Chester perdió la paciencia.

—¡Rumores! ¡Todo rumores! Y ahora… ¿Sería usted tan amable de decirme qué diantres tenemos para hoy?

Azorada, Florence pidió disculpas y pasó a leer la agenda del primer ministro.

—A las 10.00 h. reunión con el embajador de Arabia Saudí. A las 13.00 h. almuerzo con la Cámara de Comercio por la tarde, sesión parlamentaria. Esta noche, cena en Roots con Ferdinand Lee, propietario de Lee Enterprises, señor.

Chester recordó la cena con Lee. Tenía que convencer al magnate para que mantuviese las plantas de producción en Gales. Le esperaba una tarea difícil.

—Muy bien, Florence. Por favor, avíseme tan pronto llegue el embajador.

—Si señor Primer Ministro. —Respondió diligente la señora Applewood.

—Y ahora, ¡A trabajar! —Exclamó Chester intentando transmitir entusiasmo a su atribulada asistente personal.

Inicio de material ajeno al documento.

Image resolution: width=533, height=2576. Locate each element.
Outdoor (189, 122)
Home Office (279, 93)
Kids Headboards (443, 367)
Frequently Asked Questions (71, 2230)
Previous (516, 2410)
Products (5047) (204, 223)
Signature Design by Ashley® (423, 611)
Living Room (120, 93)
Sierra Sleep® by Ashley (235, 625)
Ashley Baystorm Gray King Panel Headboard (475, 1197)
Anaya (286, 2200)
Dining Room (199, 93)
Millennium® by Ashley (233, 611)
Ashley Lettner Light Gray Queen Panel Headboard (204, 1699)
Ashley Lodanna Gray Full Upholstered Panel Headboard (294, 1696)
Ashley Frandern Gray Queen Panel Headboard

La señora Applewood le miró con gesto adusto y cerró la puerta del despacho.

Chester se quedó pensativo. No tenía más remedio que hablar con el Rey.

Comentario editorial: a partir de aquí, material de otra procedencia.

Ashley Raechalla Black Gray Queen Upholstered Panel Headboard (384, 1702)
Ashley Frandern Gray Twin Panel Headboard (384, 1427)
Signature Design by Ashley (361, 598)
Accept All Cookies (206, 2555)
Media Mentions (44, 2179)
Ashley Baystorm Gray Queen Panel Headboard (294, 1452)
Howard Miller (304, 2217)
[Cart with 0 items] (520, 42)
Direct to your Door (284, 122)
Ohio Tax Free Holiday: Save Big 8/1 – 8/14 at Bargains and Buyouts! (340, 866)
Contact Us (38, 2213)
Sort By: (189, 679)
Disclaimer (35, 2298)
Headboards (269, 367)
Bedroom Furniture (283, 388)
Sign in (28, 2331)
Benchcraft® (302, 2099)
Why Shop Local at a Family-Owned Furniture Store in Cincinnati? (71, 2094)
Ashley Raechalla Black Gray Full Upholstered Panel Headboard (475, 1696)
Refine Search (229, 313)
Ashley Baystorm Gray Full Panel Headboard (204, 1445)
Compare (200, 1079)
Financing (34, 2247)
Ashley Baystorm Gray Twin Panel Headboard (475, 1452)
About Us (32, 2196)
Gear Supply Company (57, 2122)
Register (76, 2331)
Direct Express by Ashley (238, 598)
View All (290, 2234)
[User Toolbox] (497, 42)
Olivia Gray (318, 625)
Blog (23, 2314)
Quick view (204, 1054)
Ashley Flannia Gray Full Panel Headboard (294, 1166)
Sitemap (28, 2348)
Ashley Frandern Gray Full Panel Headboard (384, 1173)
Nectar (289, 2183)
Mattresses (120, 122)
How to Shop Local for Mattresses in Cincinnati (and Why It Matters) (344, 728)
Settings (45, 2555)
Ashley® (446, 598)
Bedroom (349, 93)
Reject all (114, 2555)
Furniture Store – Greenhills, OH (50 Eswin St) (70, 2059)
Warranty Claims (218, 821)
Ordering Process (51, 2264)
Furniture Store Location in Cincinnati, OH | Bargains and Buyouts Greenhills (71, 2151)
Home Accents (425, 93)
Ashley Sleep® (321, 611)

El primer ministro torció el gesto.

No se llevaba bien con el rey.

A nadie se le escapaban las ideas progresistas del monarca con lo que sus encuentros solían ser fríos y protocolarios.

—¿Así que Gran Bretaña y sólo Gran Bretaña?… Curiosa expresión. ¿No le parece? —Le había preguntado Guillermo V durante su primer encuentro.

—¡Estimulante! ¿No cree Su Majestad? —Respondió Chester sin dejarse amilanar.

—¿Qué es exactamente lo que va ha hacer el gobierno señor Lewis?  —Quiso saber el monarca suspicaz.

—Empezaremos renovando algunas instituciones.

—¿Qué le ocurre a nuestras instituciones? —Quiso saber el rey intrigado.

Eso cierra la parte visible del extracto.